Shrek pulled his hand slowly down his face, in vain attempt to wipe away the tiredness that never seemed to disappear, no matter how long he slept. He stepped forward and sat on his side of the bed, his own back to her, now. She didn't budge.
He sat for what felt like hours, staring straight ahead at the bedroom curtain. He was so tired, but the knowledge of what he would dream of kept him awake. He felt her behind him, and knew she laid awake for that same reason.
He was about to tell her, as he had a hundred times already, that it was okay, but stopped himself.
Because it wasn't. It wasn't okay. Nothing about anything at all was remotely okay. Shrek knew that, of course; he just so desperately wanted - no, needed - to fix everything for her, and the unchangeable fact that he couldn't made him feel worthless.
He lifted his head from his hands, which he realized it had fallen into, and exhaled, turning his head slightly to see her in his peripheral. "I know."
"No. You don't." The fact alone that she responded was enough to startle him. Her voice was flat and uninflected, and the words themselves so callous, she may as well have stabbed him through the chest with a sword, like Charming should've done months ago.
"Wha-"
"You actually don't know, Shrek." She cut him off and rose to sit, turning to face him. Her eyes were dull and glassy, like a masterpiece painting left out in the rain. But what struck Shrek most was how hard they had become. How they bore through him as if he were nothing.
"You didn't carry a life - LIVES - inside you for five months. You didn't feel them grow and move and change in you every single day." Her voice grew louder with each sentence - more accusing, more unforgiving.

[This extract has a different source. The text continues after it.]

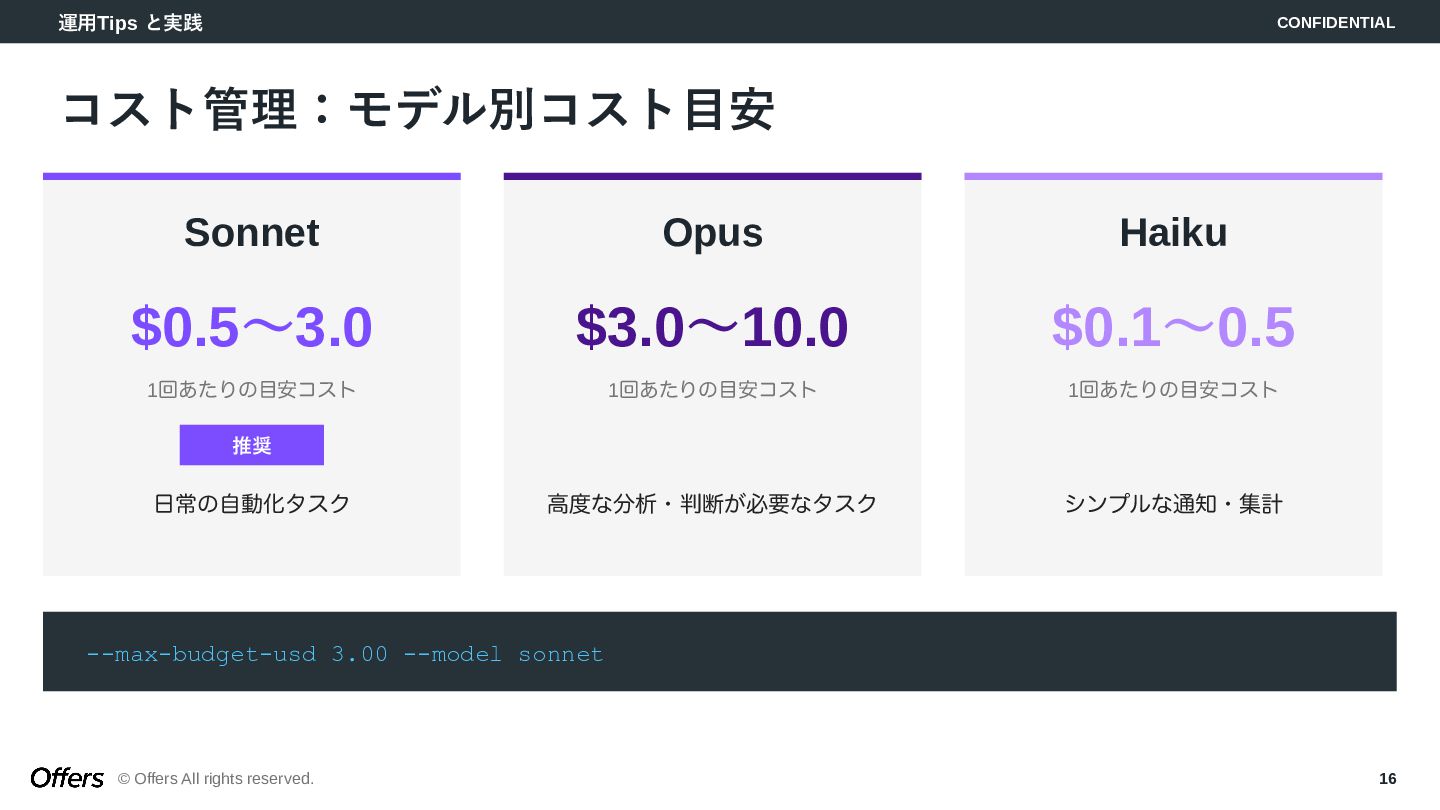Image resolution: width=1440 pixels, height=810 pixels.
Task: Click the シンプルな通知・集計 description
Action: coord(1173,504)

"YOU didn't endure sickness - and fatigue - " she pounded his chest with every word - "and discomfort- All just t-" she grabbed his vest and shook with her last ounce of strength, her voice dry and cracked, "YOU didn't ha-have- t-t-t-"
Fiona's grip on Shrek's vest weakened as she collapsed inconsolable into his chest. For the first time in two days, she cried - violent, gasping, broken sobs of a mother-to-be who never was. Shrek held her tight to him, and rocked her back and forth.
He didn't care if she'd meant it or not; he wish she had, honestly, because it was true - he didn't know. He couldn't begin to comprehend what she had felt or experienced, before, during or after, or even now. So no, he didn't know. What he did know, however, was what it was like to watch it happen, to the woman he loved more than anything, right in front of his eyes without a damn thing he could do about it.
Her fingers clenched his rough burlap shirt, and he heard her choke "I'm sorry," over and over again. His hold on her strengthened, and all he could do was shush her, even though he knew it would do nothing to soothe either of them.
Shrek kissed the top of her head and, for the first time, let himself cry, as well.
He would gladly suffer every day for the rest of his existence, if it secured even just one day of her happiness. That day seemed as if it would not come for a long time. For now, however, they had nothing to cling to but each other.